“A Streetcar Named Desire: The Original Restored Version” (Warner), Elia Kazan’s big screen version of Tennessee Williams’ play, is a Hollywood landmark, both for pushing the envelope of subject matter allowed on screen by the censors and for showcasing the more naturalistic “method” approach of performance that director Elia Kazan and actors Marlon Brando, Kim Stanley, and Karl Malden brought to the original Broadway production.

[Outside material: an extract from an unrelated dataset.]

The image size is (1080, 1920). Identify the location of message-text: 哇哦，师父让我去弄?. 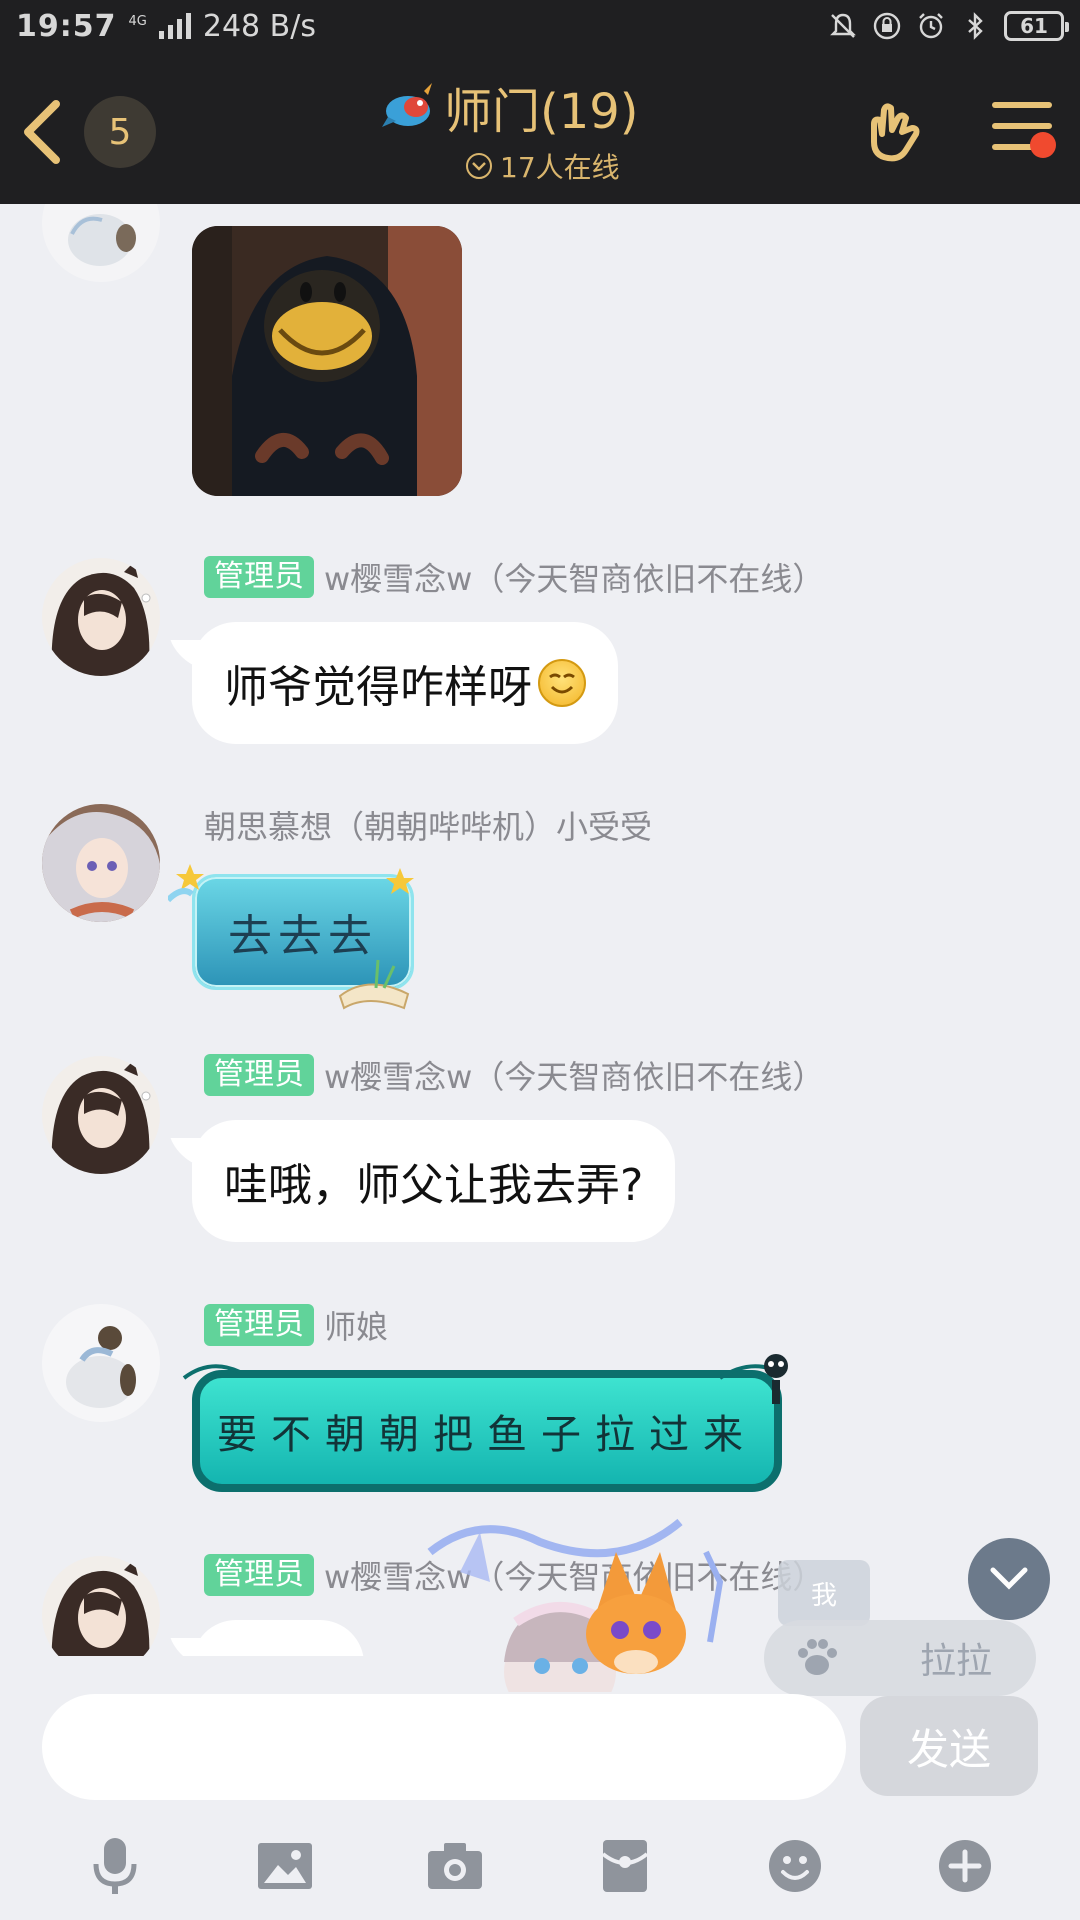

The film was controversial (the Legion of Decency pressured the studio to cut Kazan’s original final release version by three minutes) and a sensation, earning twelve Academy Award nominations and taking home four Oscars, including Best Actress for Vivien Leigh as the deluded, wilted flower of the old South Blanche DuBois, Best Supporting Actress for Kim Hunter, and Best Supporting Actor for Karl Malden. But it was Elia Kazan’s searing direction, which pushed the boundaries of screen sexuality and censorship, and Marlon Brando’s primal, raw performance as working class husband Stanley Kowalski that made the film a sensation at the time and a vibrant work of art for the ages.
Kazan was sensitive to actors and performance in a way different than other Hollywood directors and Broadway transplants. “Streetcar” was Kazan’s seventh film, but in many ways it redefined his Hollywood career.

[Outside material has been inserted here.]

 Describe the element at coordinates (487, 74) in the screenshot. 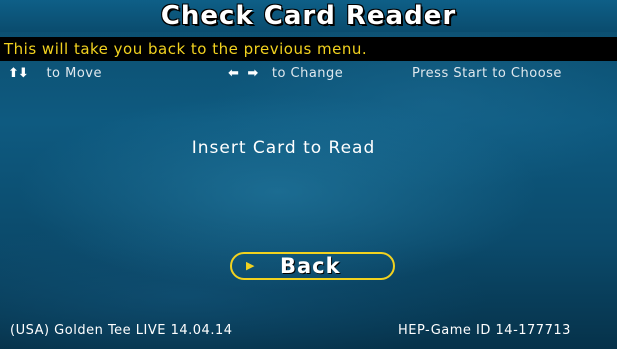

I see `choose-hint: Press Start to Choose` at that location.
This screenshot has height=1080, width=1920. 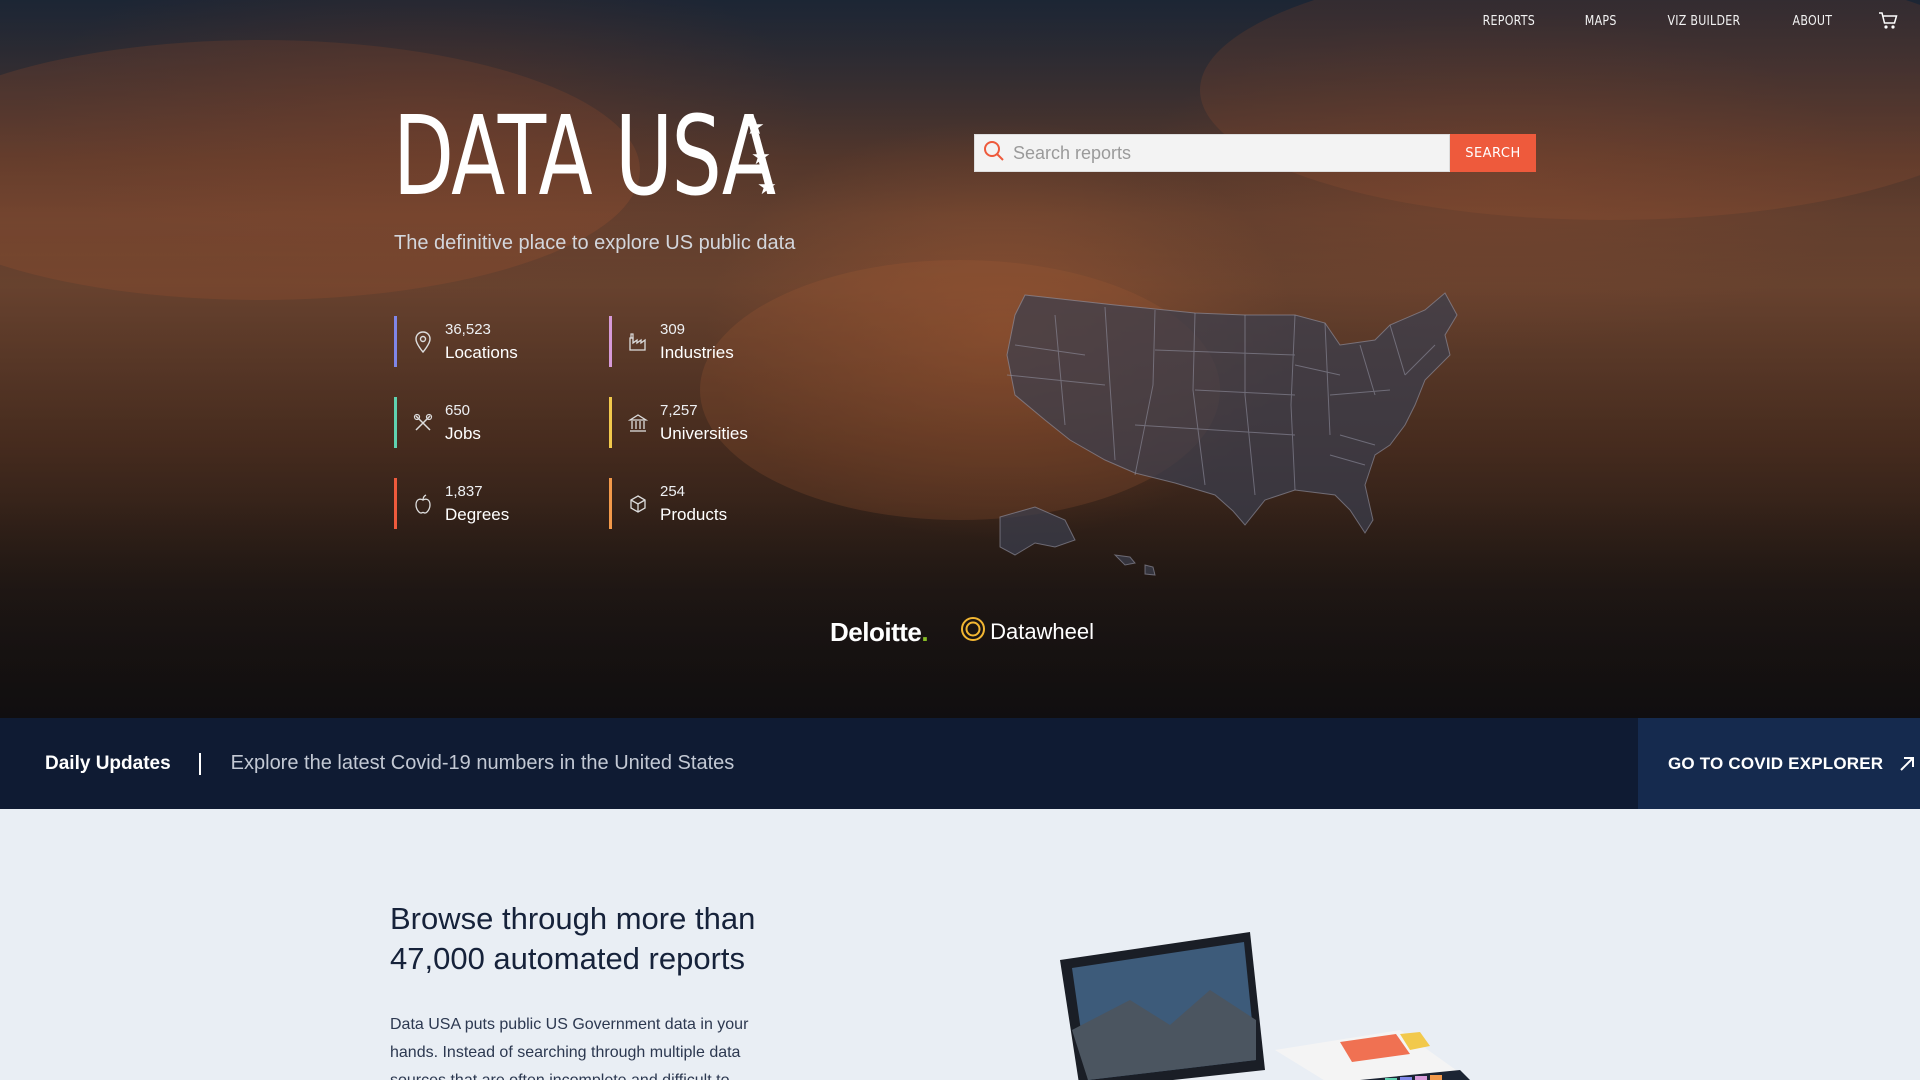 I want to click on location-pin-icon, so click(x=423, y=342).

The deleted scenes were rediscovered in the early 1990s and restored for a new release on theaters and on home video (when it was rated PG), and in 1999 the film was selected by the United States Library of Congress for preservation in the National Film Registry.
The Blu-ray debut features the restored version, along with the supplements of the earlier DVD special edition release, including commentary by Karl Malden and film historian Rudy Behlmer, the feature-length documentary “Elia Kazan: A Director’s Journey,” five featurettes, outtakes, and Marlon Brando’s screen test.